The signal intensity of ODSL is known to be influenced by the magic angle effect (MAE) on images acquired with sMRI [13, 22]. The proximal aspect of the medial ODSL is particularly susceptible to the MAE. This phenomenon has been attributed to the variable fiber pattern within the proximal one-third of the ligament and the tendency for the medial ODSL to exist at a more oblique angle to the vertical, relative to the lateral ODSL [3, 22]. The MAE is particularly noticeable in sequences with a short TE, such as the T1-weighted sequence. In contrast, long TE sequences, such as the T2-weighted sequences, are the least susceptible to the MAE [13]. All cases in the present study exhibited a high signal within the medial ODSL on T2-weighted FSE images. Accordingly, these areas were considered to be true lesions.

In the present study, distention of the DFTS appeared as areas of low signal intensity on T1-weighted GRE images, whereas the areas exhibited high signal intensity on T2-weighted FSE and STIR FSE images. The results of the present study suggest that both T2-weighted FSE and STIR FSE sequences could detect signals generated from fluid in the DFTS. The STIR FSE sequence, which use a fat suppression technique, outweighs the T2-weighted FSE sequence for evaluating fat-based tissues, such as the trabecular bone [13]. In the present study, DFTS effusion was evident in all cases subjected to sMRI. Horses with acute desmitis often present with a sudden onset of lameness and swelling of the palmar surface of the pastern region, which are caused by DFTS effusion [1]. Distention of the DFTS was suggested to represent the inflammatory changes that occurred concurrently with DSL injury.

In the three horses described in the present report, desmitis of DSL was considered to be severe, based on the required length of resting time and the sMRI image interpretation. In a previous report, the mean resting period required for DSL desmitis was 6 months [20]. Extracorporeal shock wave therapy, ligament splitting, injection of the DFTS with corticosteroids and hyaluronan, and regenerative therapies using platelet-rich plasma or stem cells are common treatment options for DSL injury [11, 20]. In the present study, a follow-up interview of the trainers revealed that none of the horses received these treatments. Two cases in the present study successfully returned to racing following rehabilitation, in which the exercise intensity was controlled and gradually increased over time.

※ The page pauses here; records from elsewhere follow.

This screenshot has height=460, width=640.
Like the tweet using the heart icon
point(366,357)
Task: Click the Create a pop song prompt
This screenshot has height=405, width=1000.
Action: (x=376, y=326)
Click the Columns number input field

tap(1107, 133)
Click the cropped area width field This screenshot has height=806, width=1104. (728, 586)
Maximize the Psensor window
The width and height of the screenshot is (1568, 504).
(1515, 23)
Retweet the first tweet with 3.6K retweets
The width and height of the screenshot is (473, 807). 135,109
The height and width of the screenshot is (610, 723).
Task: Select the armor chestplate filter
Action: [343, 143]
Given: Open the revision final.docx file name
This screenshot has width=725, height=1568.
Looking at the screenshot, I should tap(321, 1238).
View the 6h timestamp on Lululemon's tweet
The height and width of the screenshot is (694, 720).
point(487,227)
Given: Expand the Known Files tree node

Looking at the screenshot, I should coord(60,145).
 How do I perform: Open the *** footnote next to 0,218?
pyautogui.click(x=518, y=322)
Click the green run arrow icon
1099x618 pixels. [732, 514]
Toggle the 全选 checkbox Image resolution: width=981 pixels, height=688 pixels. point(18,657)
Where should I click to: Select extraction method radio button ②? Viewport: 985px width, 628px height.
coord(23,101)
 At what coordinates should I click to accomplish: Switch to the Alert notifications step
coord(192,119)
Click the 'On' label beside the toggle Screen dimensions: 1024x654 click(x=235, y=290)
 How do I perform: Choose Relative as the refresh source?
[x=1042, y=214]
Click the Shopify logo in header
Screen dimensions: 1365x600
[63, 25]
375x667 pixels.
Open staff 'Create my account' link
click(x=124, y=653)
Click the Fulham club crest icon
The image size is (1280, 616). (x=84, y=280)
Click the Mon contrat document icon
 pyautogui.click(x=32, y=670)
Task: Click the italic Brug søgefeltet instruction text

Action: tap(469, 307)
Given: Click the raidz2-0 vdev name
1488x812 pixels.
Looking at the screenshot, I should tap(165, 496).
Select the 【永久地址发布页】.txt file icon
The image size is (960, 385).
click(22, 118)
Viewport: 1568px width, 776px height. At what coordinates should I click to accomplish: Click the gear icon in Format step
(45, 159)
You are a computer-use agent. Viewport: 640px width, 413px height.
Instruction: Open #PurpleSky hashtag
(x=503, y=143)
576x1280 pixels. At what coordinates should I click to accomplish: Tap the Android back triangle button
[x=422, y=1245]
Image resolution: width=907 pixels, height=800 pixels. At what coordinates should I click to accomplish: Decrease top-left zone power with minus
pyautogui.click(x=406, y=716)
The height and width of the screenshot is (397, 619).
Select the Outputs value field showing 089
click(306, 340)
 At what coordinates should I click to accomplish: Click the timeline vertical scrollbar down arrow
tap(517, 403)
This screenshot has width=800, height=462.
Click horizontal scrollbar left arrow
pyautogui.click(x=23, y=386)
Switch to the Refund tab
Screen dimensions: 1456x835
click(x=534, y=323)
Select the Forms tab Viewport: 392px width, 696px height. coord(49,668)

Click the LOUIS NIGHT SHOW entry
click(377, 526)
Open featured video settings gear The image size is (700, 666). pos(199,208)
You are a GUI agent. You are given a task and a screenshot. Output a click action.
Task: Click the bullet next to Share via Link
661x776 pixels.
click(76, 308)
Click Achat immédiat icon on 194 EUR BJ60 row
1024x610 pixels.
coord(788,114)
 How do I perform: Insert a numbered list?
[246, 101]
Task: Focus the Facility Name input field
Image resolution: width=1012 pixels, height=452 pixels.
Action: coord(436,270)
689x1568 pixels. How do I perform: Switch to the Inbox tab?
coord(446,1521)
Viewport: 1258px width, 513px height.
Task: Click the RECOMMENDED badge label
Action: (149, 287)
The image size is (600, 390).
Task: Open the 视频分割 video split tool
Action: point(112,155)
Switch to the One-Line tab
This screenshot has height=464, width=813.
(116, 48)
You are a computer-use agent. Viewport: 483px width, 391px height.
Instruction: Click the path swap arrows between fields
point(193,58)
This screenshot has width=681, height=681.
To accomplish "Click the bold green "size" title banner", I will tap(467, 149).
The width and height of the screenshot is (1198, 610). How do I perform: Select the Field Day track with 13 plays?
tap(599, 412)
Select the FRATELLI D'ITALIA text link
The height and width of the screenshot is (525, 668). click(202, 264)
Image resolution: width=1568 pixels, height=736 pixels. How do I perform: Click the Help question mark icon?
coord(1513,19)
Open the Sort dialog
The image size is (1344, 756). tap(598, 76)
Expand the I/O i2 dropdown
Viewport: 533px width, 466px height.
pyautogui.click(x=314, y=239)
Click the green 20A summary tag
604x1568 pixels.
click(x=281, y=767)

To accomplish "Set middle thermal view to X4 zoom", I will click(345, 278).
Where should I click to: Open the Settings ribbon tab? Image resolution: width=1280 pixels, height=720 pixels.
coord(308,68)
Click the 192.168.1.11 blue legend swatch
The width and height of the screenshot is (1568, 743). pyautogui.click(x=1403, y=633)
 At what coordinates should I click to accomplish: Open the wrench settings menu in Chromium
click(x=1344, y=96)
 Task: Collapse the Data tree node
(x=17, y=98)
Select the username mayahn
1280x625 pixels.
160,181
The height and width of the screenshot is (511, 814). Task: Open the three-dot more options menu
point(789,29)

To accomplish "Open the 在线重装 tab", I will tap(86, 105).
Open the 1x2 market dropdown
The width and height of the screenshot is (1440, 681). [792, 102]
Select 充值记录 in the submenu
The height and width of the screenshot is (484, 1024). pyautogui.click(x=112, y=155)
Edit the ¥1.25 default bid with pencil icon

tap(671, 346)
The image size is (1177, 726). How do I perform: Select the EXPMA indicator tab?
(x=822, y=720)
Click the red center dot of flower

In conclusion, ODSL injury should be considered as a differential diagnosis in Thoroughbred racehorses with swelling over the palmar surface of the proximal phalanx. Radiographic and ultrasonographic assessments may be inconclusive. sMRI is an excellent diagnostic modality for the diagnosis of ODSL desmitis. The image quality yielded by this modality is suitable for a detailed evaluation of each tissue and exclusion of artifacts, such as the MAE. However, given the limited number of cases, the correlation between prognosis and severity according to sMRI image interpretation remains to be investigated.